La debilidad argumental de Raúl Romeva, que presentó la declaración en nombre de su heterogénea opción, contrastó con la rotundidad de Anna Gabriel, quien expresó la posición de la CUP con inquietante franqueza: "anunciamos la apertura de un proceso constituyente no subordinado, la desconexión democrática con el Estado español"? "Proclamamos nuestra insubordinación democrática"? "Nuestro internacionalismo requiere soberanía para poder desplegarse en toda su expresión?". Es difícil averiguar lo que estarían pensando al escuchar a Gabriel muchos diputados y muchos electores de Convergència Democràtica de Catalunya que se han formado en el seno de un estado de derecho, con respeto escrupuloso a la ley y a las estrictas reglas del pluralismo político al escuchar la soflama revolucionaria de una activista que rechaza lo que es y significa la Unión Europea, expresión genuina de la democracia liberal que alcanza las máximas cotas de civilización, seguridad jurídica y libertades públicas.
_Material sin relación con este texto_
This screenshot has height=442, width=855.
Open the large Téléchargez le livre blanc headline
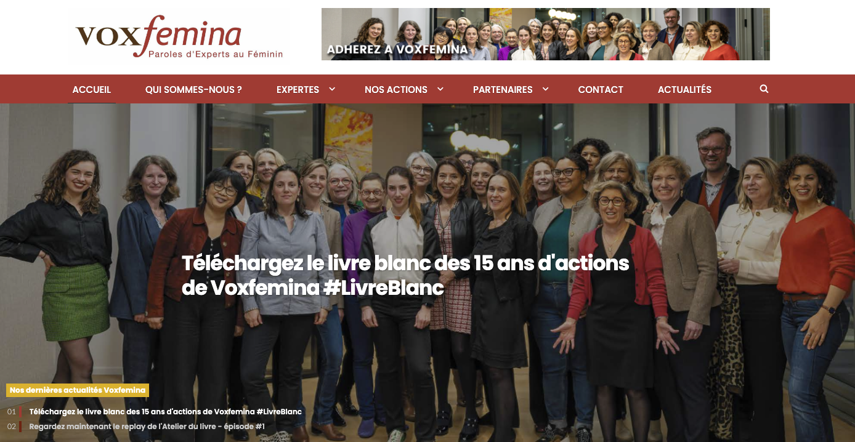click(x=405, y=275)
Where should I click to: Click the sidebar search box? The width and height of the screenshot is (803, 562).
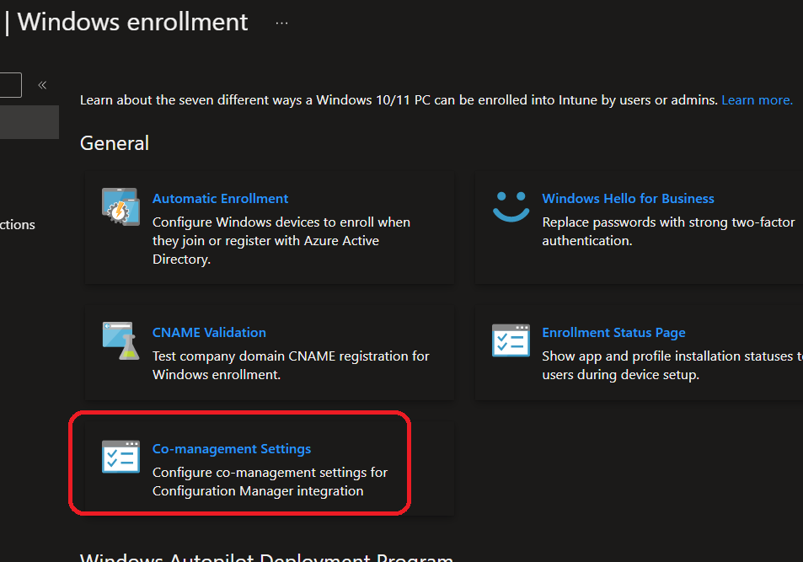[x=10, y=85]
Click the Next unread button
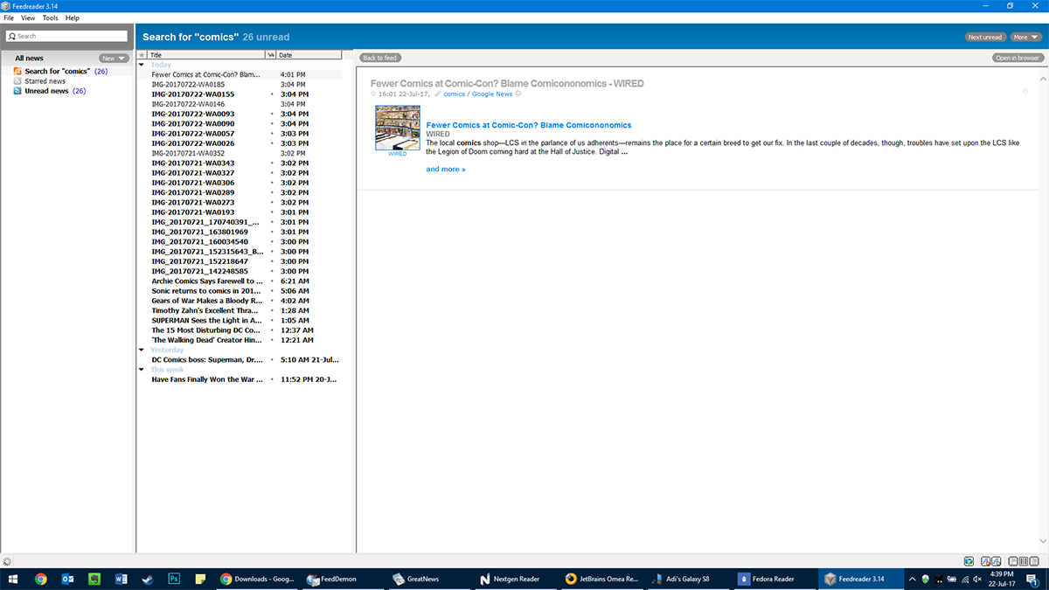The width and height of the screenshot is (1049, 590). [985, 38]
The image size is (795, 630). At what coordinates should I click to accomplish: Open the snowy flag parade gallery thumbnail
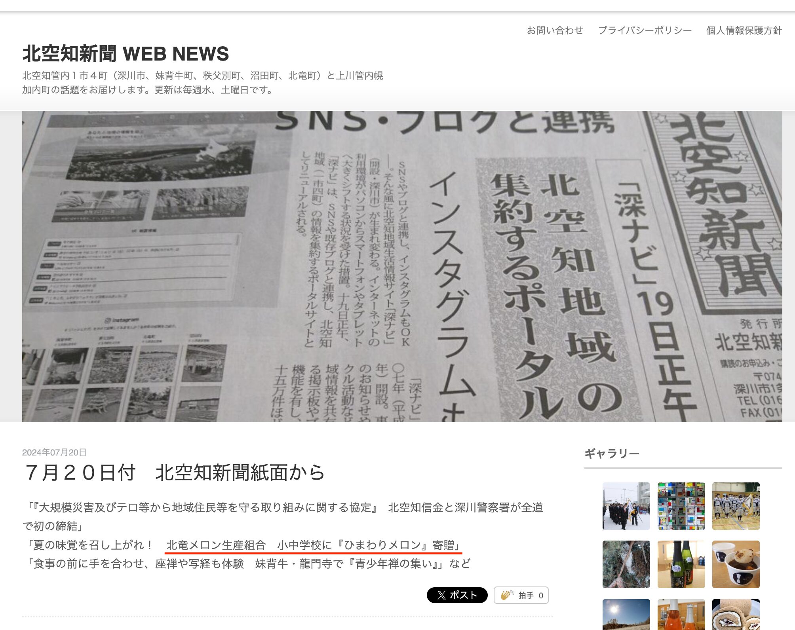(x=626, y=506)
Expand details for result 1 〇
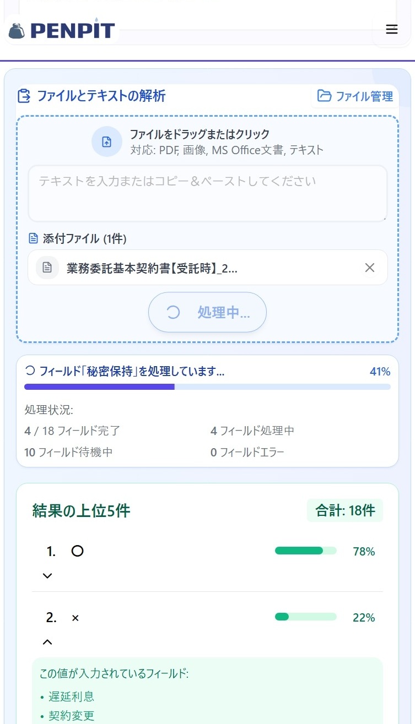This screenshot has height=724, width=415. pyautogui.click(x=47, y=575)
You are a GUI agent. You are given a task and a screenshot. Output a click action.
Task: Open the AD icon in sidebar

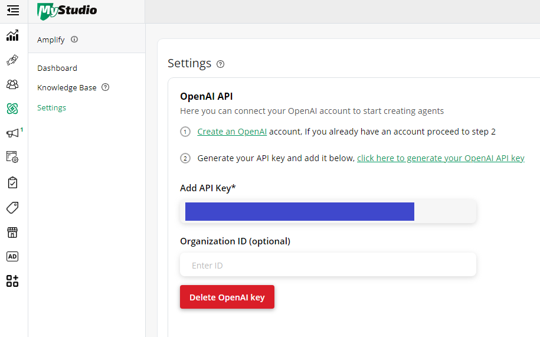(12, 257)
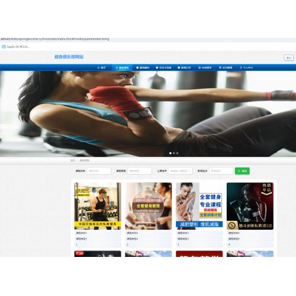
Task: Click the person icon for 个人中心
Action: (241, 67)
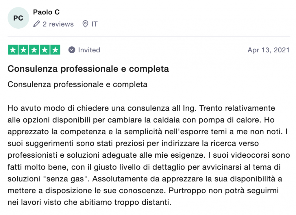The height and width of the screenshot is (215, 296).
Task: Click the fifth green rating star
Action: (x=55, y=50)
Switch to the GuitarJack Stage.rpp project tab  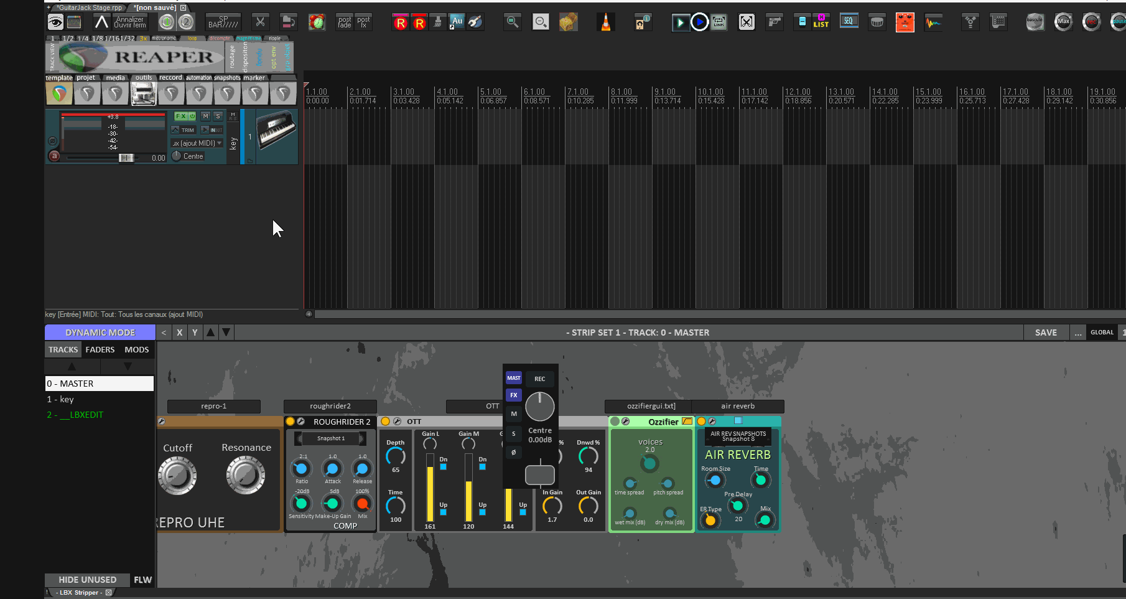click(x=89, y=7)
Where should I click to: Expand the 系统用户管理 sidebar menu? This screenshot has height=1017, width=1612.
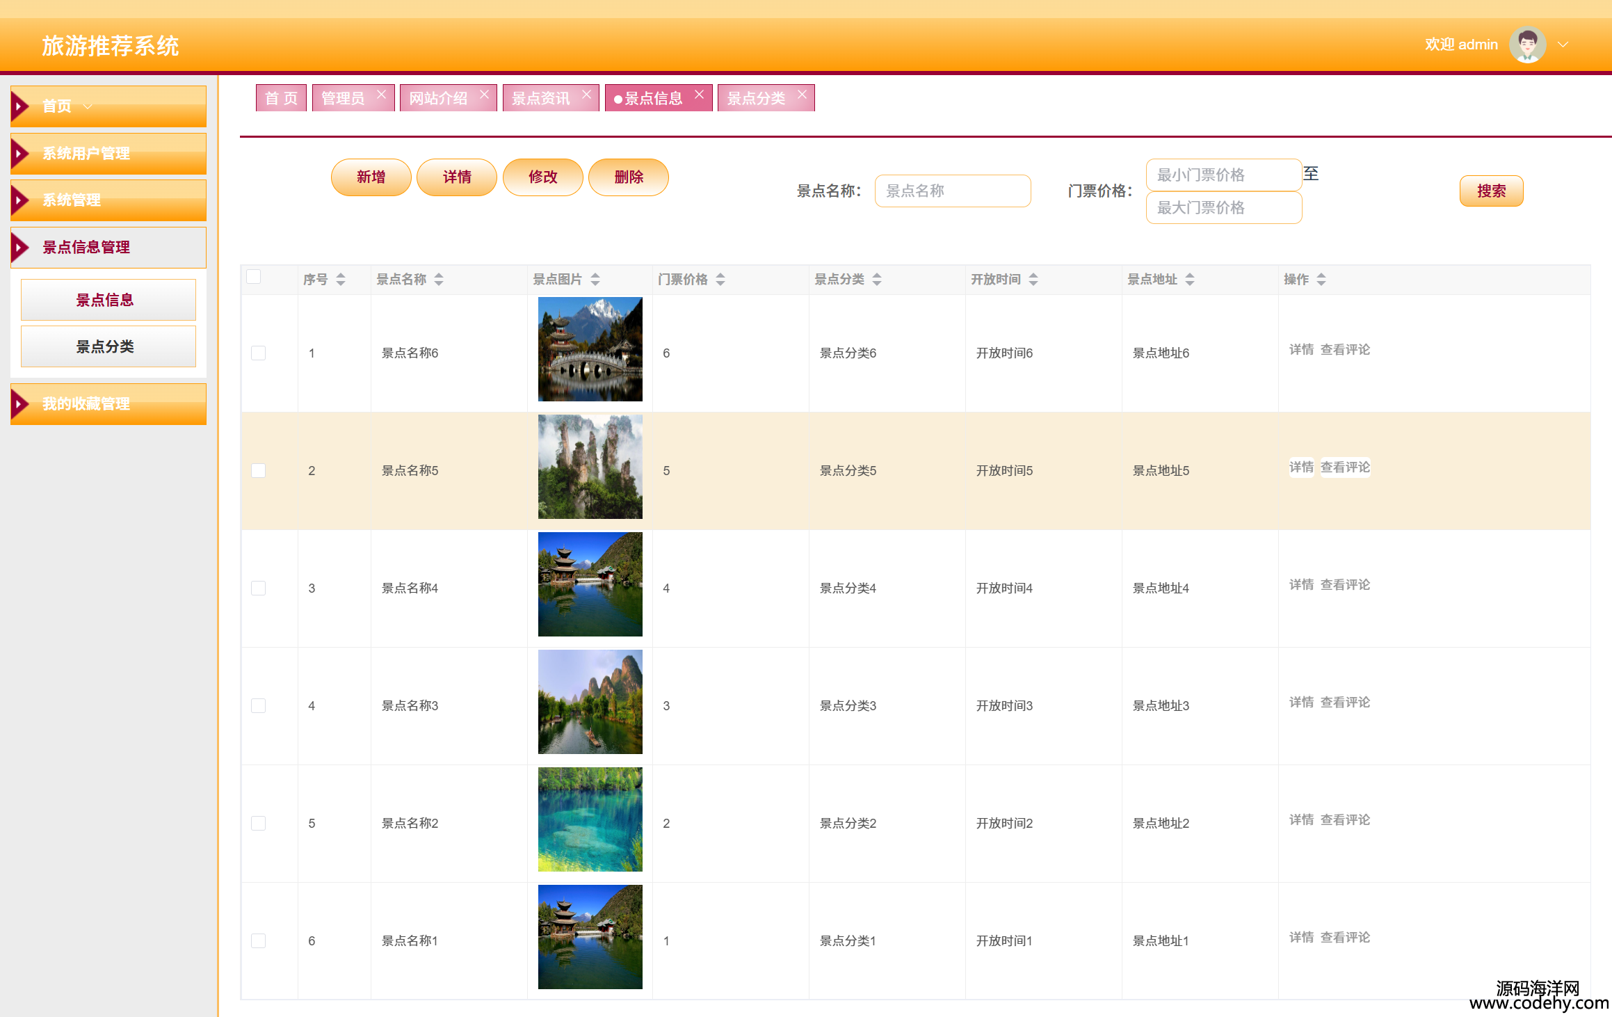108,154
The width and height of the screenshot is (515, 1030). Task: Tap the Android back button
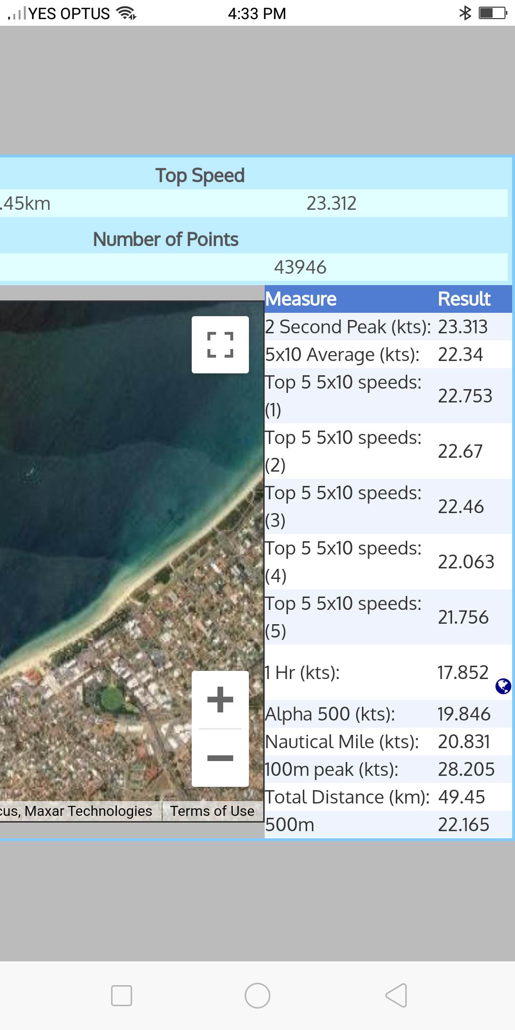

Joan Coscubiela, que habló más tarde en nombre de Catalunya Sí que es Pot (CSQP), coalición de Podemos e ICV, y que defendió otra propuesta, la de exigir un referéndum de autodeterminación, descalificó la declaración calificándola de "calle sin salida, una declaración de insurgencia tan curiosa como inviable". Xavier García Albiol, Inés Arrimadas y Miquel Iceta intentaron sin éxito convencer con argumentos de sentido común contra una toma de postura que carece de la masa critica que podría justificarla: ante los propios catalanes, ante el estado español y ante la comunidad internacional, el separatismo no ha logrado acreditar ni siquiera el 50% de los votos emitidos en una consulta plebiscitaria organizada por él mismo?, cuando una ruptura de esta naturaleza sólo puede ser tomada en cuenta cuando la respalda una 'amplia mayoría'. Léase el dictamen del Tribunal Supremo del Canadá sobre Québec, que ha cobrado carta de naturaleza en el Derecho Internacional.

Como estaba previsto, tras la aprobación de la declaración soberanista e insurreccional, el presidente del Gobierno de la nación ha realizado una declaración y se ha apresurado a presentar recurso ante el Tribunal Constitucional. La secuencia es conocida: el Tribunal suspenderá la declaración al admitir el recurso a trámite; se aprestará a aplicar las facultades sancionadoras de que acaba de ser dotado si el Parlamento no se da por enterado de la suspensión; y el Gobierno graduará la respuesta a cualquier desacato, que fácilmente podría llegar a la toma de control del aparato administrativo y de seguridad de Cataluña, por simple aplicación de la ley de Seguridad Nacional? Nadie en su sano juicio puede pensar a) que el Estado claudicará ante esta provocación y b) que la comunidad internacional apoyará la insurrección de una minoría. Y si esto es así, ¿qué clase patriotismo exhiben quienes conducen a la sociedad catalana hacia un muro infranqueable, y contra la voluntad de la mayoría de estos catalanes? Joaquín Luna lo escribía ayer en la página noble de 'La Vanguardia': "un país solo puede ser independiente si hay alguien dispuesto a reconocerlo. ¿Quién puede imaginar a un solo Estado listo para avalar esta fuga del sentido común? Llamar desde el poder a incumplir las leyes, esto se ve poco en Europa? El Financial Times y el The New York Times publicaron sendos editoriales tras el 27S con idéntico mensaje: Madrid está obligado a dialogar pero el soberanismo carece de legitimidad moral para avanzar hacia la independencia".

Por la tarde, en la sesión de investidura, Más enmarañó la reclamación soberanista con señuelos sociales. Pero de esto hablaremos mañana.